### Objetivo do exercício
Transcreva na íntegra o trecho de entrevista sobre processo criativo apresentado abaixo, preservando cada palavra, sinal de pontuação e quebra de parágrafo.

### Trecho do documento
Realmente foi muito difícil me reinventar. Precisei me perder para me encontrar novamente. Soa até meio clichê, mas o caminho foi esse mesmo. Sobre essa “maldição”, muito me foi falado, mas procuro não carregar pesos na hora da concepção, não me preocupo com mercado, trabalho com a possibilidade do erro, falha, limitações, urgência e tudo que possa parecer assustador para quem cria. Tento só olhar para frente, o que passou, passou e precisa ficar lá atrás. Feito isso, começo a lapidar o que já está criado, vejo o potencial de cada faixa, faço algumas concessões, mudo uma coisa ou outra e só então começo a avaliar o trabalho como um todo. Esse é o meu processo, livre de pressões num primeiro momento, com um olhar isolado para cada música e por fim com a distância, precisão e responsabilidade de um cirurgião para avaliar e lapidar a obra.

Como tem sido a recepção do público?

### Registros de dados
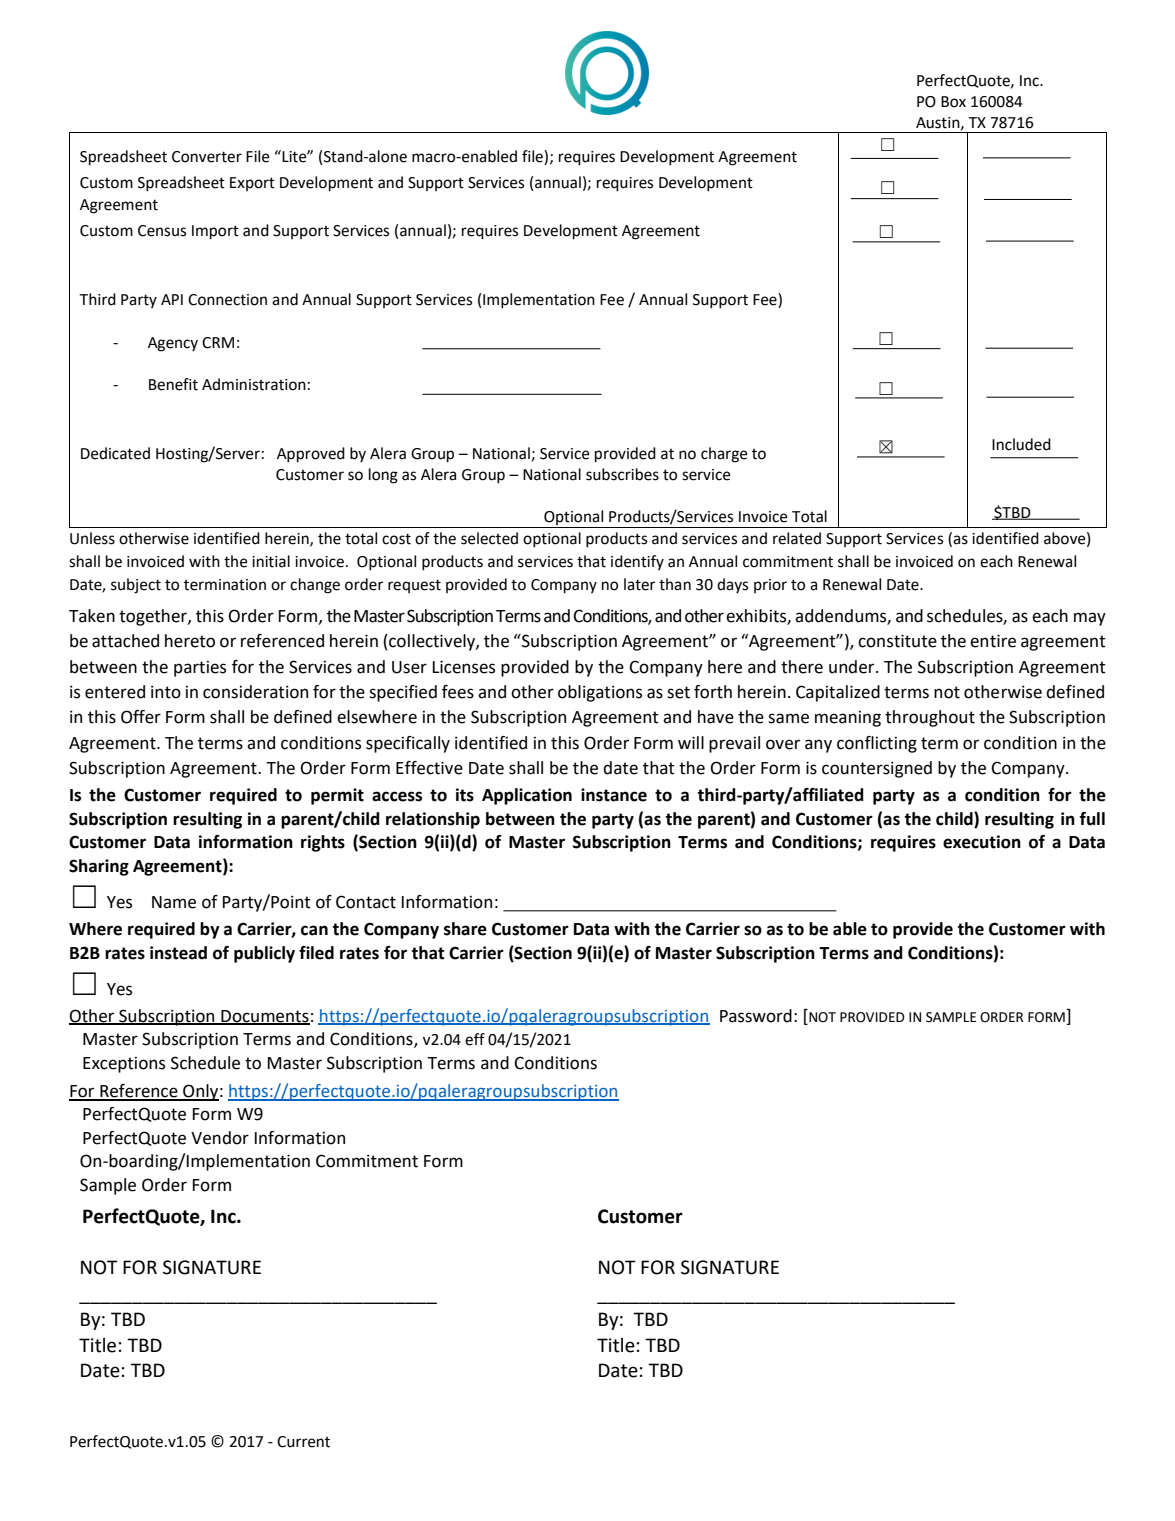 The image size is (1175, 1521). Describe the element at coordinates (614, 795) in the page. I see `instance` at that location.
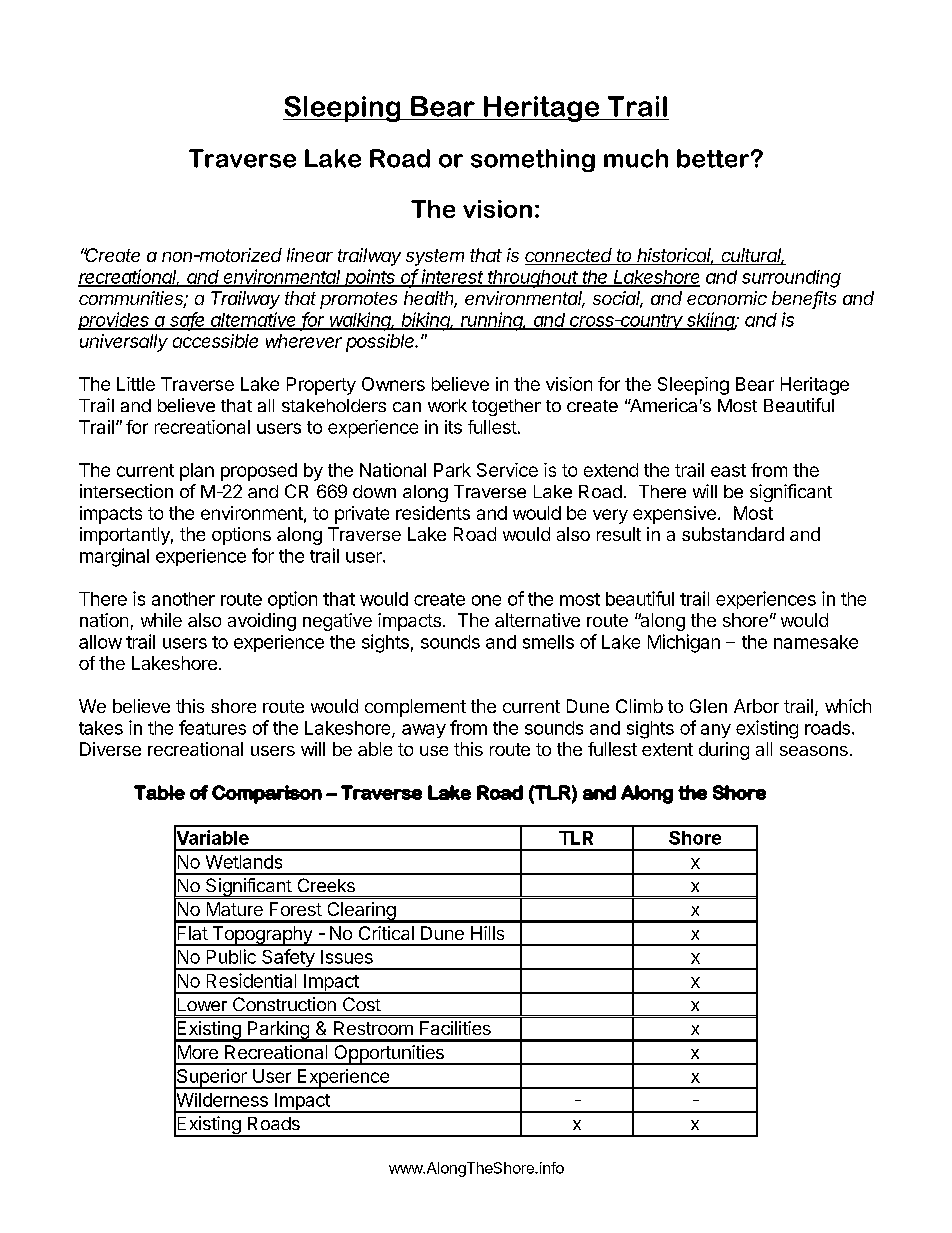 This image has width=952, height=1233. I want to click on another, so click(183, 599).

---

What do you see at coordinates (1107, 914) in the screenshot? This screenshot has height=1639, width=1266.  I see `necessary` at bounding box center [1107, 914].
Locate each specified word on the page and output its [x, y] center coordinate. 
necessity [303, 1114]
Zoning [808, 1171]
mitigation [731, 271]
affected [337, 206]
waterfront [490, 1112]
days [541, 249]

### Resultado da tarefa
Realmente foi muito difícil me reinventar. Precisei me perder para me encontrar novamente. Soa até meio clichê, mas o caminho foi esse mesmo. Sobre essa “maldição”, muito me foi falado, mas procuro não carregar pesos na hora da concepção, não me preocupo com mercado, trabalho com a possibilidade do erro, falha, limitações, urgência e tudo que possa parecer assustador para quem cria. Tento só olhar para frente, o que passou, passou e precisa ficar lá atrás. Feito isso, começo a lapidar o que já está criado, vejo o potencial de cada faixa, faço algumas concessões, mudo uma coisa ou outra e só então começo a avaliar o trabalho como um todo. Esse é o meu processo, livre de pressões num primeiro momento, com um olhar isolado para cada música e por fim com a distância, precisão e responsabilidade de um cirurgião para avaliar e lapidar a obra.

Como tem sido a recepção do público?